GIVEN EXERCISE: Count the lines in the records below that contain the word "should". Give only the number.

PROVIDED MATERIAL:
▶
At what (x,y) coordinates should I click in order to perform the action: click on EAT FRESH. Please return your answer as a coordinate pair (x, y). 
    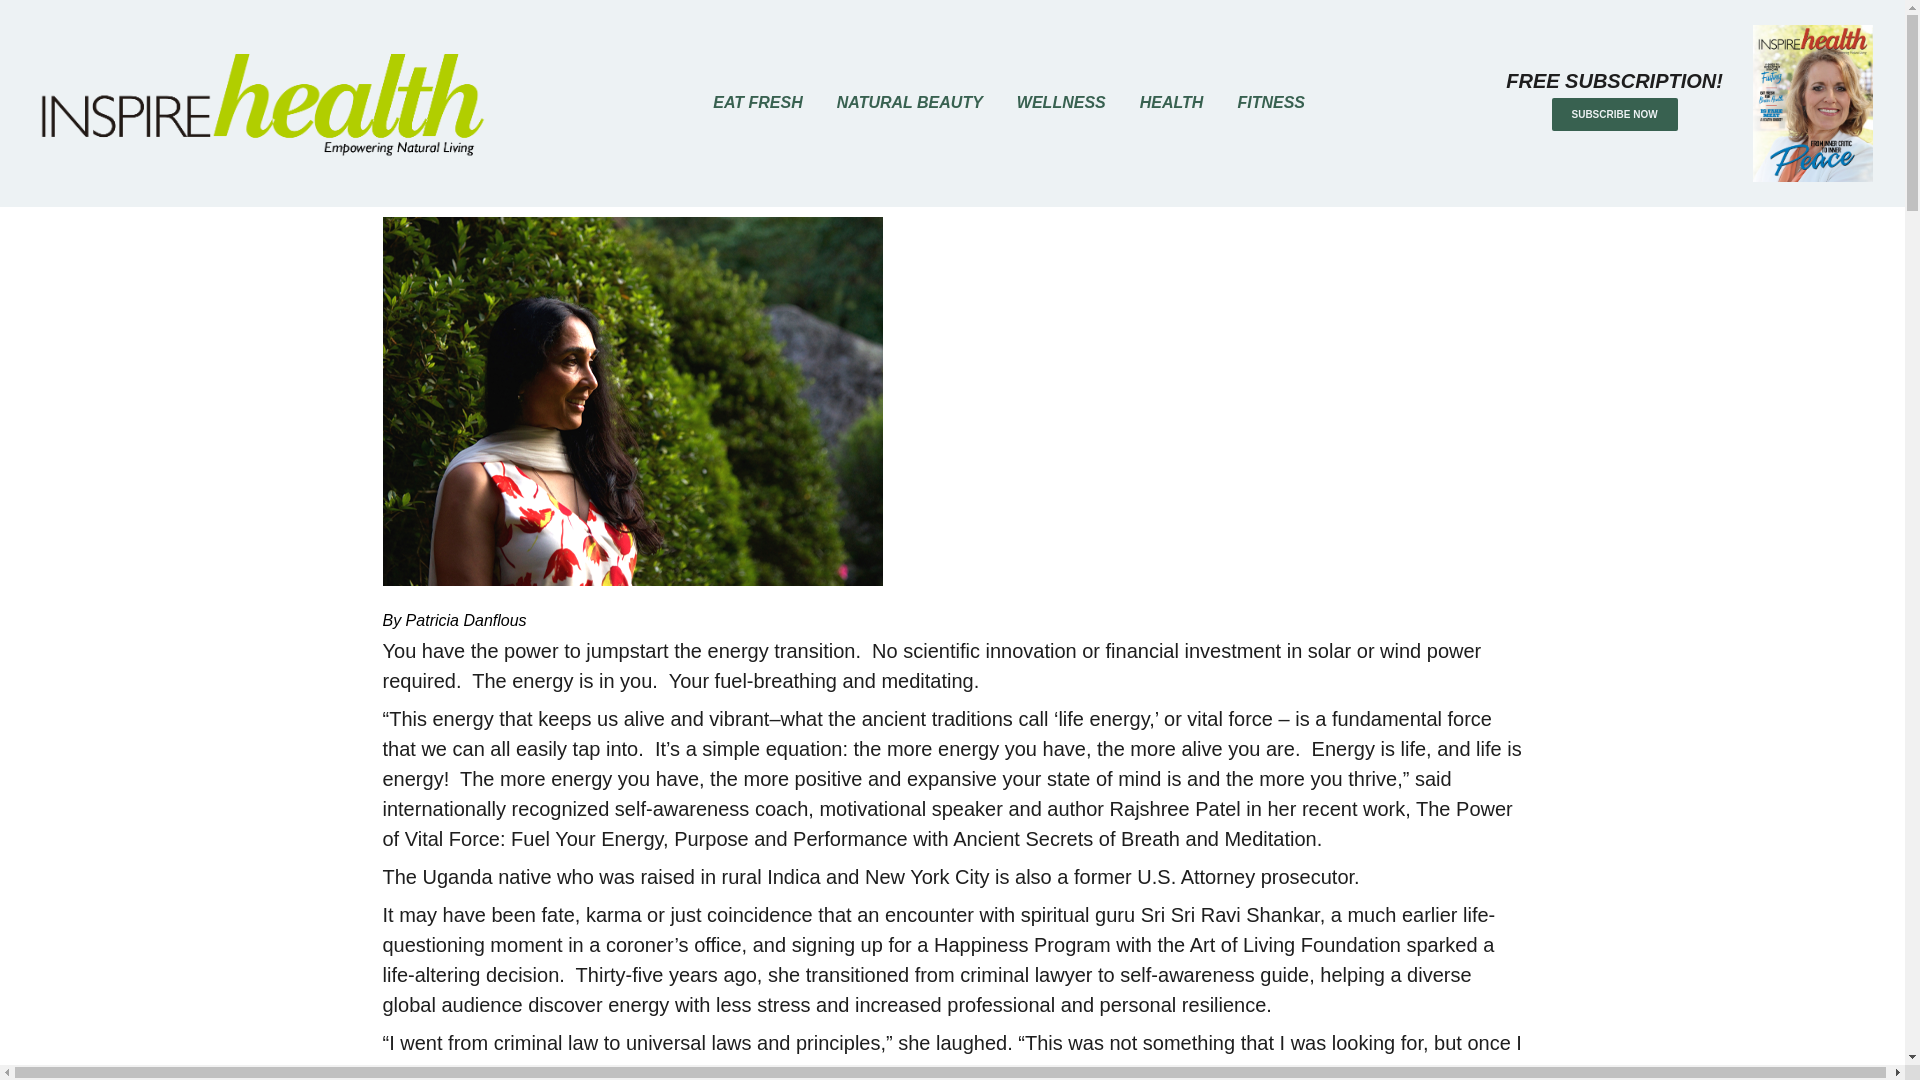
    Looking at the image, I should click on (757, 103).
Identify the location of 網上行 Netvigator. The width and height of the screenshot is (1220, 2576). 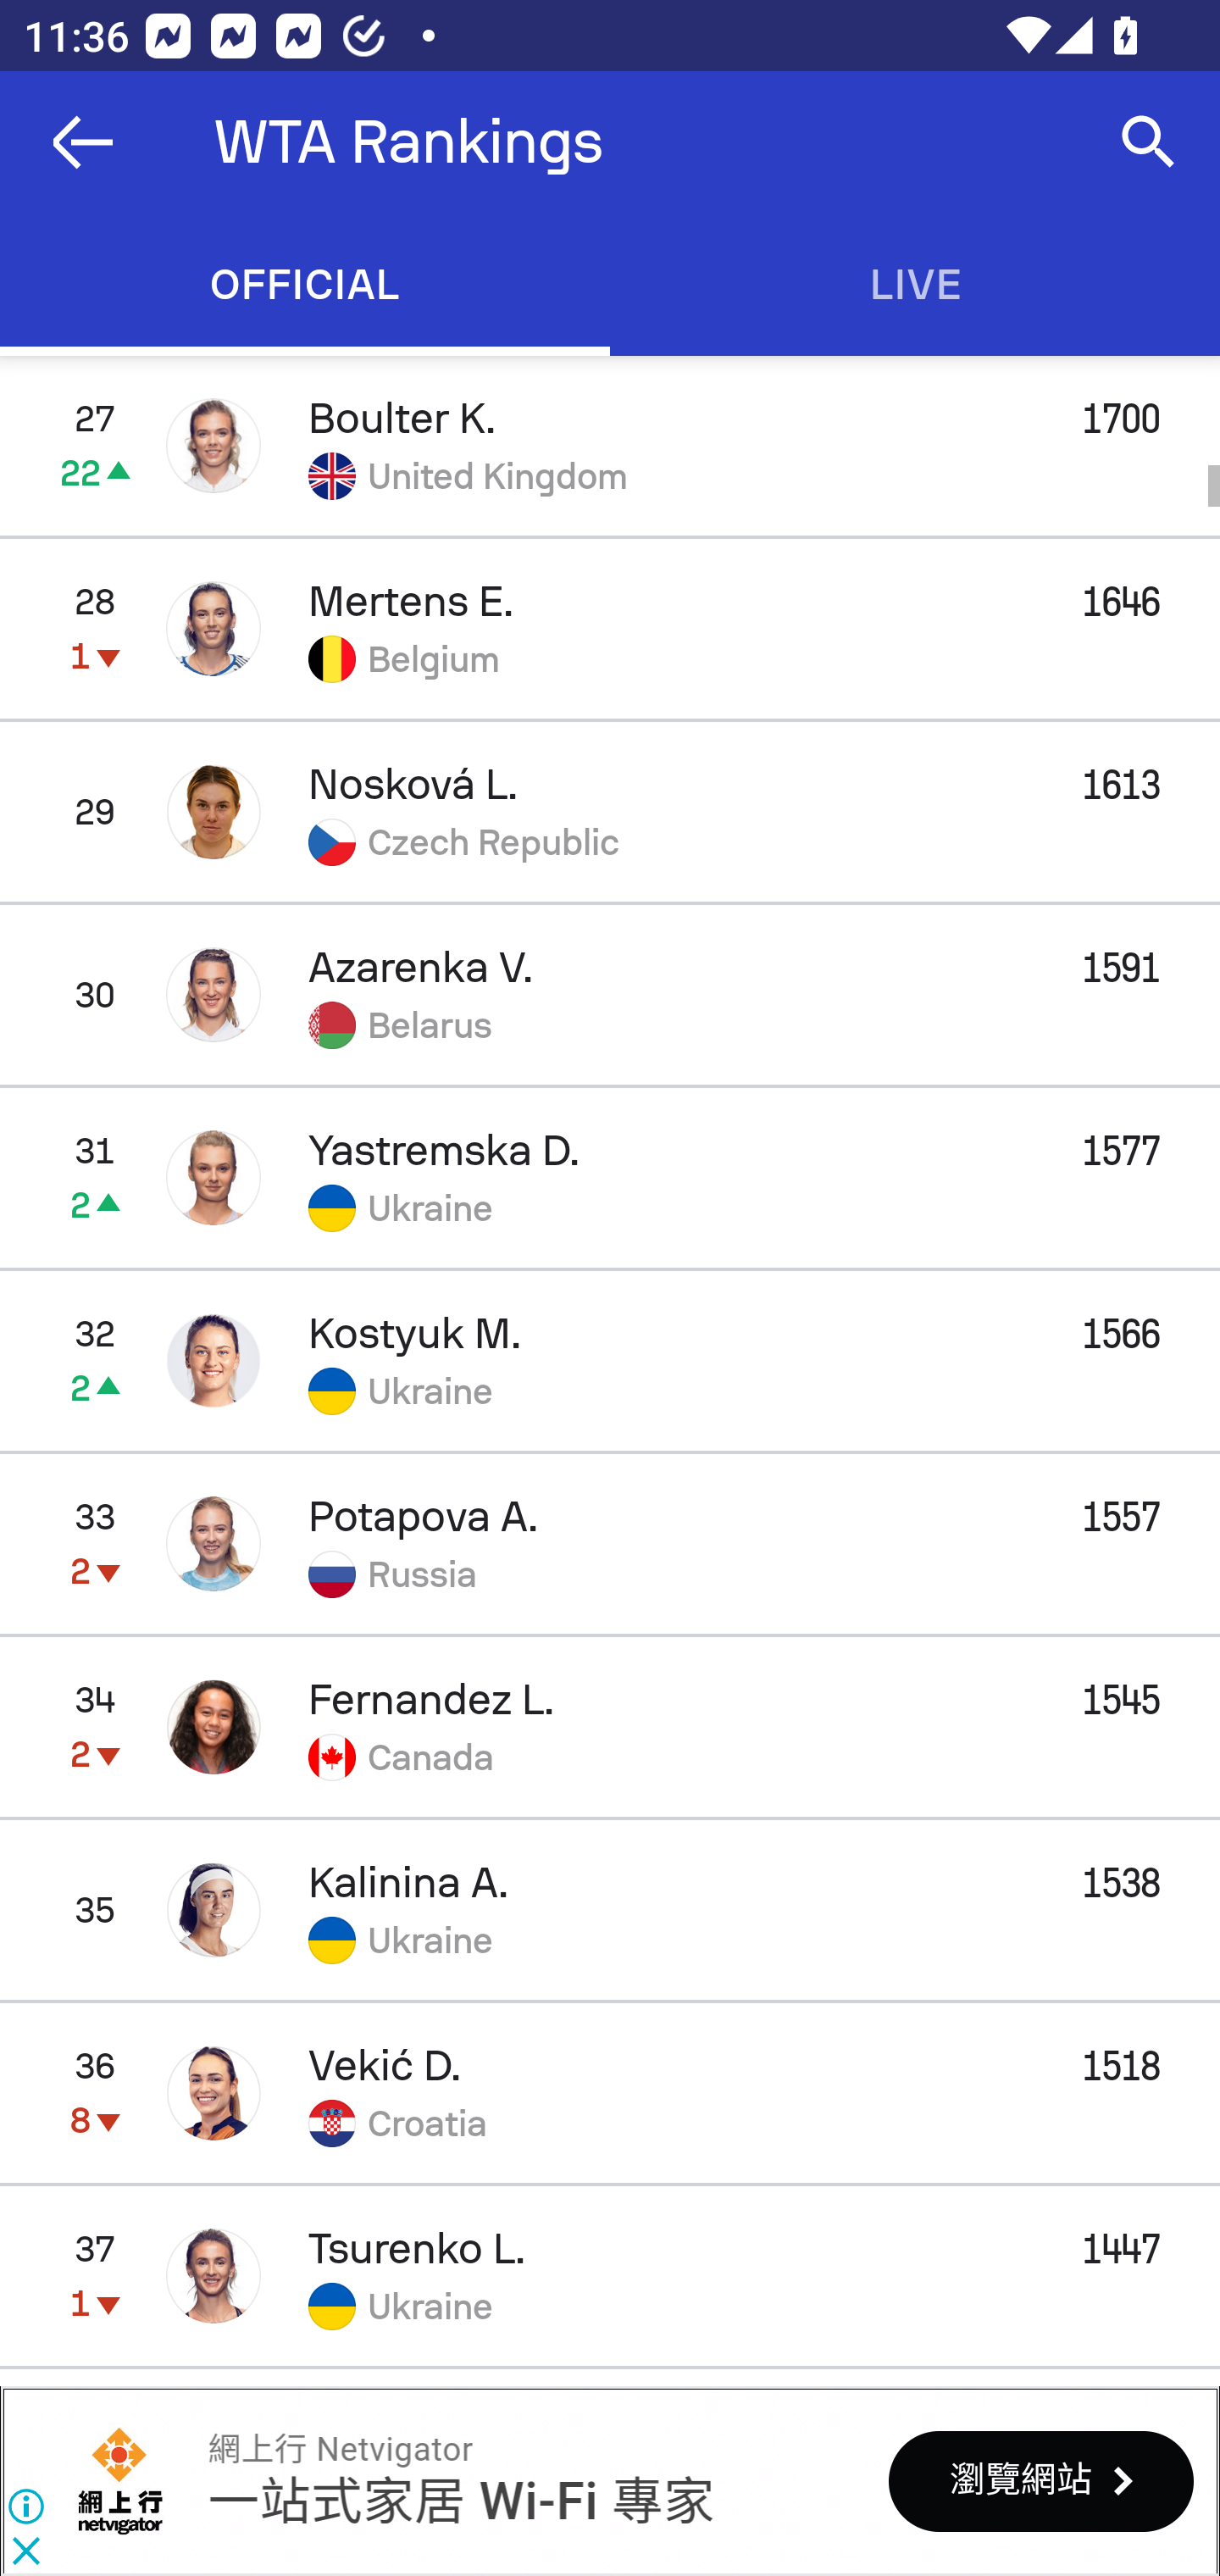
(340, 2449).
◀
▶
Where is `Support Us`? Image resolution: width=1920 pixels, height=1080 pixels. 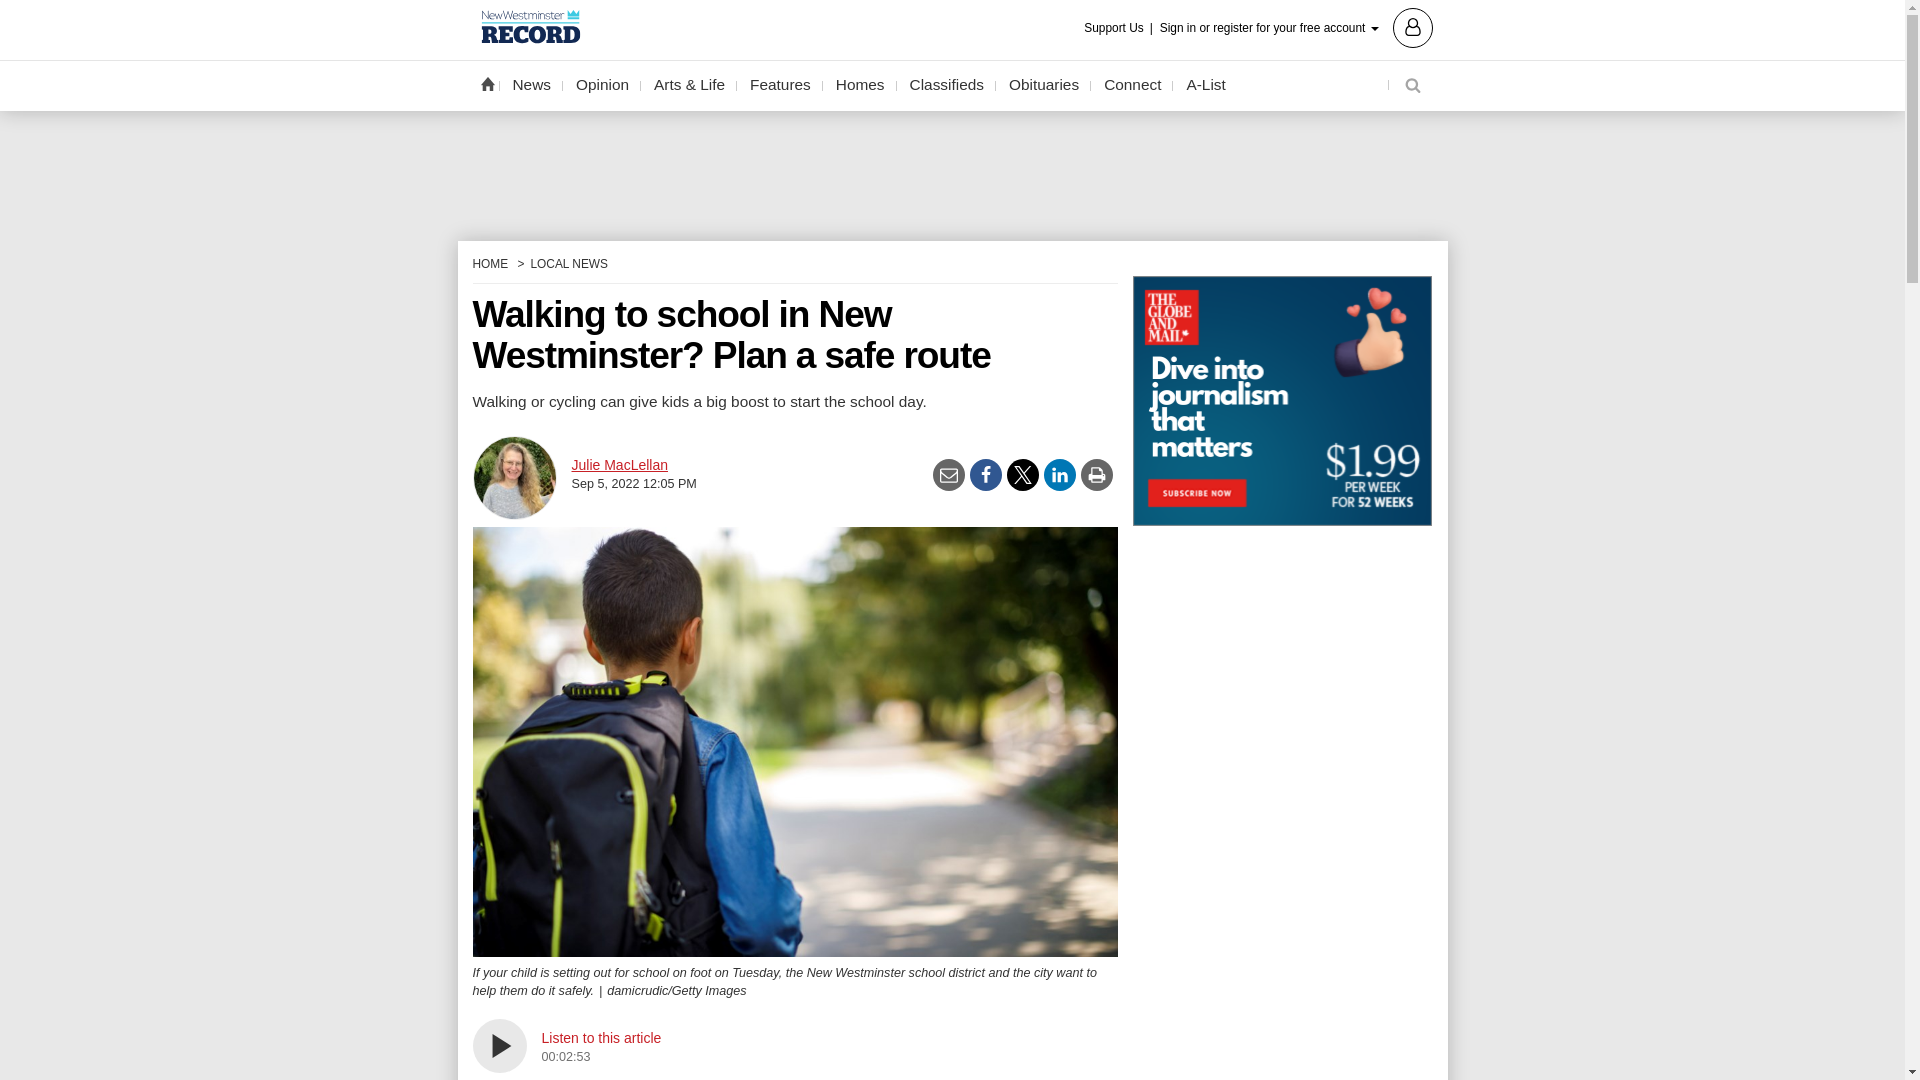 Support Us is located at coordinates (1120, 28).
◀
SOLVED EXERCISE: 2